── Excerpt to read

Happy 2020! Now that we’re starting a new decade(!) — and GPO has set up a working group to study and consider digital deposit and Depository Library Council (DLC) will soon announce its PURL working group! — it is time for FGI to make its new year’s resolutions and envision a new agenda for a new Federal Depository Library Program (FDLP). This new digital FDLP will focus on the digital needs of users by building digital services based on digital collections. It will lead the way for libraries of all kinds, showing the value of digital libraries in the twenty-first century.
We recognize that there are challenges to moving the two-hundred-plus year old FDLP made up of some 1100+ individual libraries, with its roots deeply embedded in the slow-changing world of paper and ink publications, into a dynamic, rapidly evolving digital era. But we believe it is possible to do this if we recognize the challenges and develop an agenda based on clear goals and objectives.
We believe there are two distinct but related challenges to address. The good news is that the FDLP is ideally situated to address both.

────
── Raw data

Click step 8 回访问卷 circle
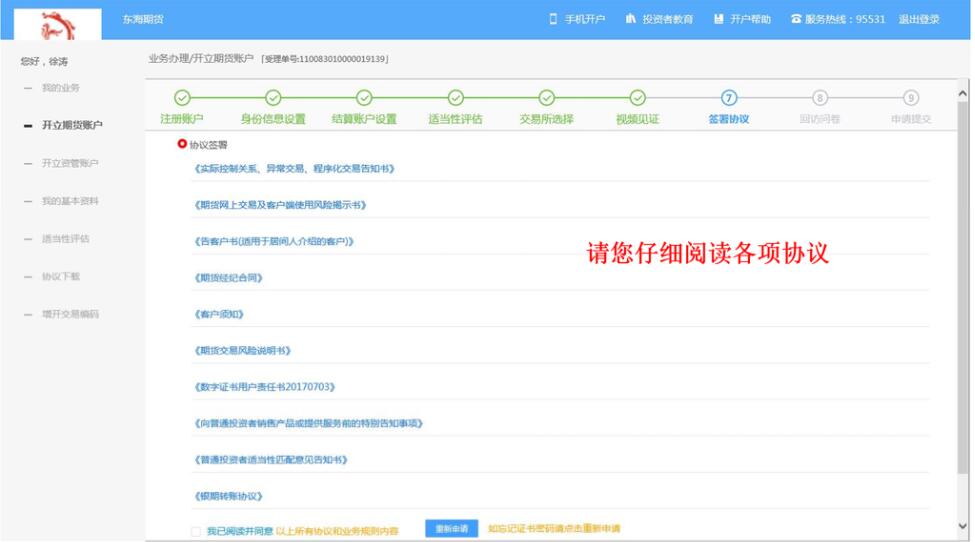The width and height of the screenshot is (975, 542). pos(820,98)
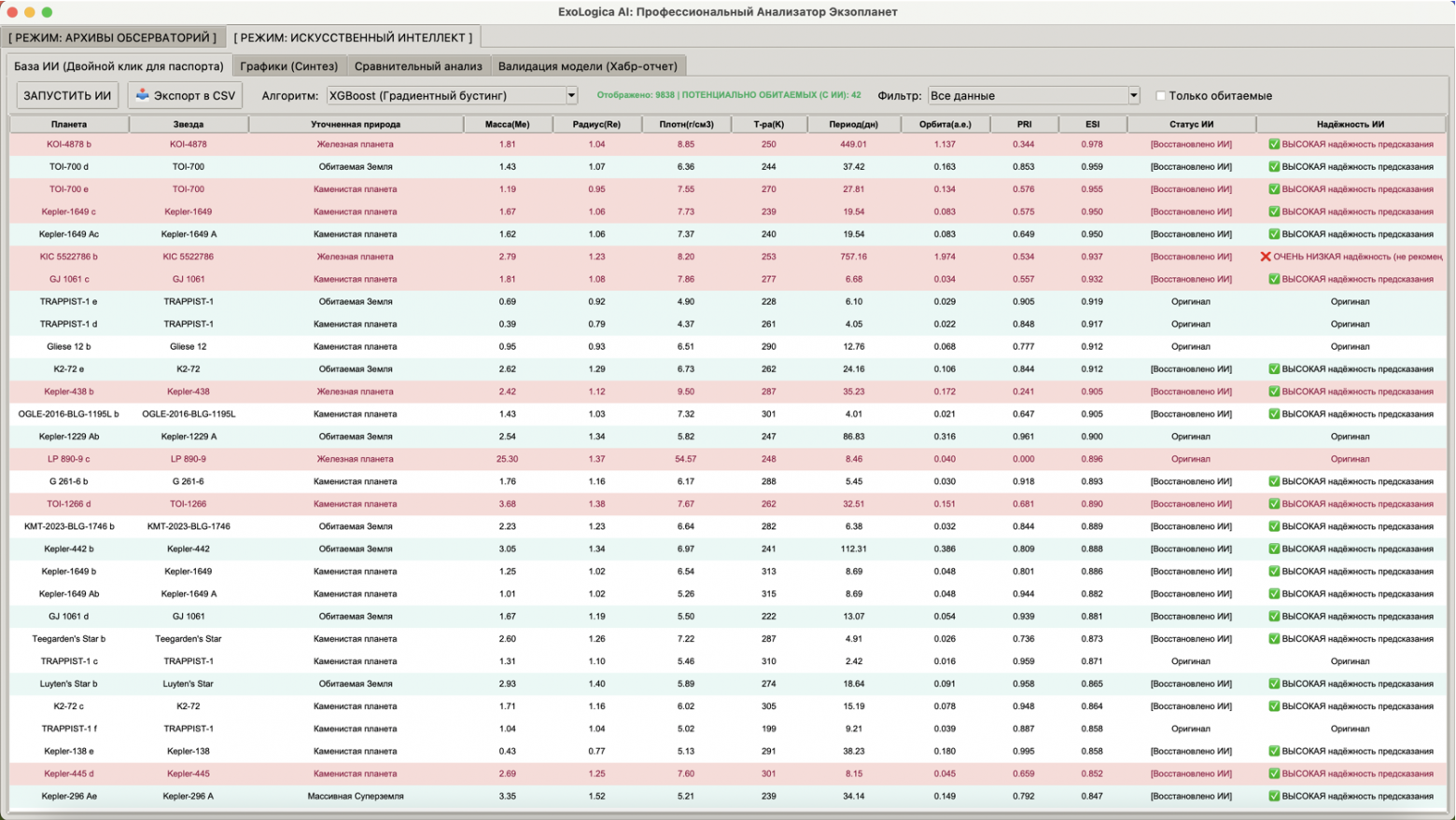Click green checkmark in Kepler-438 b row
Screen dimensions: 1456x820
coord(1274,392)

────

● Tasks to perform
1) List every all-capital abbreviation that appears in the passage about a new digital Federal Depository Library Program, in order of first appearance.
2) From the passage about a new digital Federal Depository Library Program, extract everything from "We recognize that" down to "goals and objectives.".

● Responses by task
1) GPO, DLC, PURL, FGI, FDLP

2)
We recognize that there are challenges to moving the two-hundred-plus year old FDLP made up of some 1100+ individual libraries, with its roots deeply embedded in the slow-changing world of paper and ink publications, into a dynamic, rapidly evolving digital era. But we believe it is possible to do this if we recognize the challenges and develop an agenda based on clear goals and objectives.